- Texto de la página
########
Por Paco Ronda | Rebelión
Nuevas formas, nuevas políticas y nuevas lógicas están siendo
introducidas en la gestión de lo social, ese espacio en el que
confluyen, entre otros, los problemas y las situaciones relacionadas con
el desempleo, la precariedad, la exclusión social o la pobreza de la
ciudadanía. La crisis económica está influyendo no sólo en los bolsillos
de los que más la padecen, esos casi nueve millones de personas en todo
el reino de España, también está influyendo en la manera de nombrar los
problemas, de identificarlos y de pensarlos. Y también de
invisibilizarlos.
Por otro lado, también está influyendo en los discursos del poder, en quienes los reproducen y en las políticas y prácticas de intervención de los profesionales de los servicios sociales y de empleo, los psicólogos y educadores sociales y otras profesiones relacionadas directamente con el bienestar de las personas. Está injiriendo asimismo en sus pericias, en sus análisis y en las valoraciones sociales que se hacen de los sujetos y sus circunstancias, esas que les impiden tener un empleo, no llegar a fin de mes o vivir en la más absoluta inseguridad social y personal.
Paco Roda. Departamento de Trabajo Social. Universidad Pública de Navarra
Por otro lado, también está influyendo en los discursos del poder, en quienes los reproducen y en las políticas y prácticas de intervención de los profesionales de los servicios sociales y de empleo, los psicólogos y educadores sociales y otras profesiones relacionadas directamente con el bienestar de las personas. Está injiriendo asimismo en sus pericias, en sus análisis y en las valoraciones sociales que se hacen de los sujetos y sus circunstancias, esas que les impiden tener un empleo, no llegar a fin de mes o vivir en la más absoluta inseguridad social y personal.
No solo la
crisis ha cambiado o remodulado el discurso sobre la pobreza, el
desempleo, la precariedad o la exclusión social. No solo ha cambiado sus
ecos y sus resonancias sociales. También el discurso político y
económico, que justifica la crisis y la reproduce, ha creado un nuevo
sujeto social perfectamente adaptado a esta nueva situación. Un sujeto
que, además de padecer una grave crisis de individualidad, ahora se
autoinculpa de su situación personal y social. Ahora este sujeto tiene
una noción de sí mismo y de su experiencia vital moralmente reprochable.
########
- Material
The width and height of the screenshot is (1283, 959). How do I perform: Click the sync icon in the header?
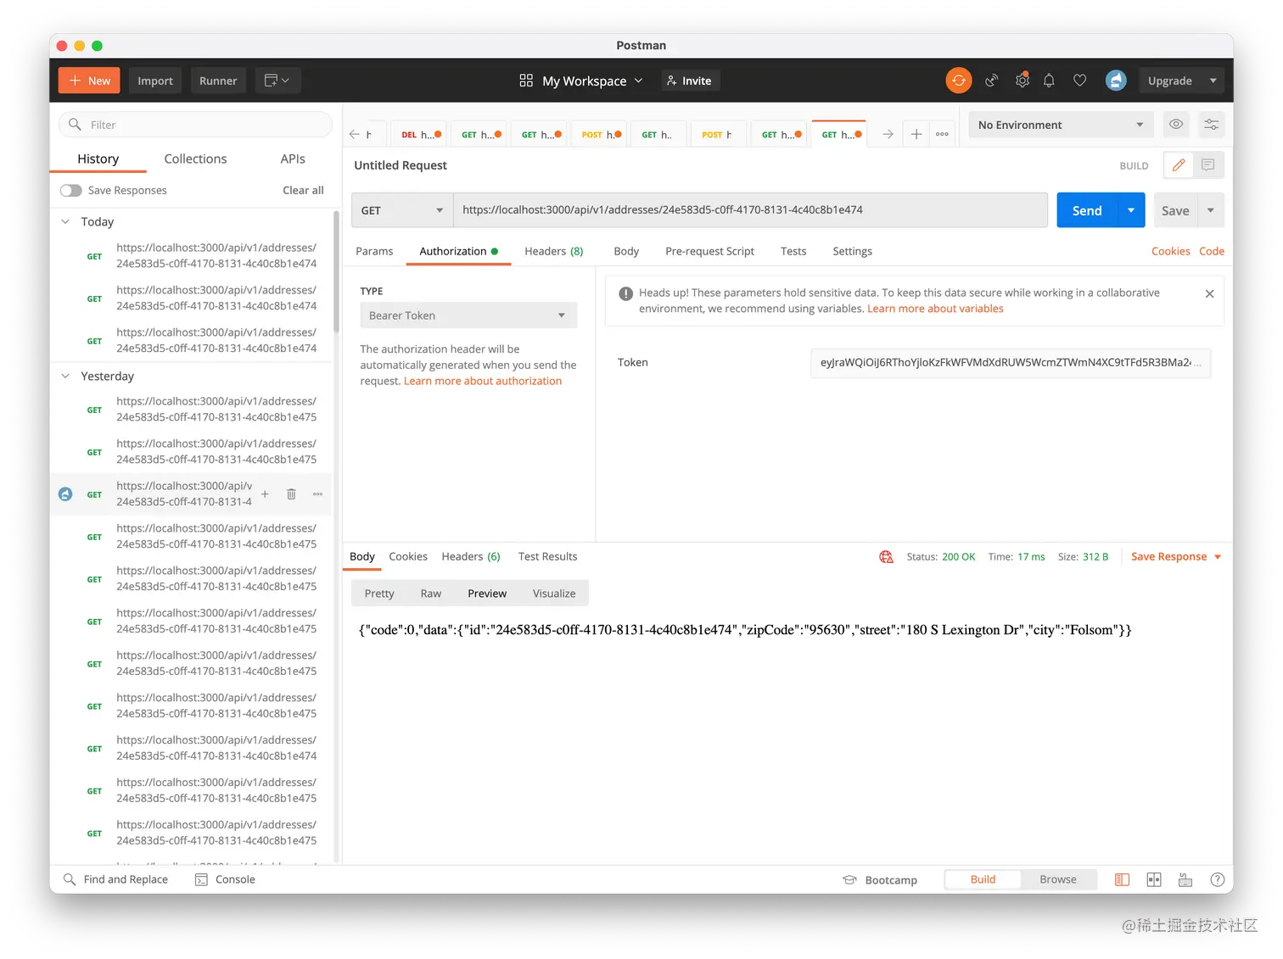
########
- Enunciado 1
Indica si cada afirmación coincide con el artículo sobre la crisis. Responde sí o no y cita literalmente las palabras que lo deciden. (a) La crisis afecta a casi nueve millones de personas en España. (b) La crisis influye solo en la economía de quienes más la padecen. (c) El nuevo sujeto social culpa a otros de su situación.
- Enunciado 2
Enumera los problemas y situaciones que, según el artículo sobre la crisis, confluyen en el espacio de lo social.

- Resultado 1
(a) Sí: "esos casi nueve millones de personas en todo el reino de España".
(b) No: "La crisis económica está influyendo no sólo en los bolsillos de los que más la padecen".
(c) No: "ahora se autoinculpa de su situación personal y social".

- Resultado 2
- El desempleo
- La precariedad
- La exclusión social
- La pobreza de la ciudadanía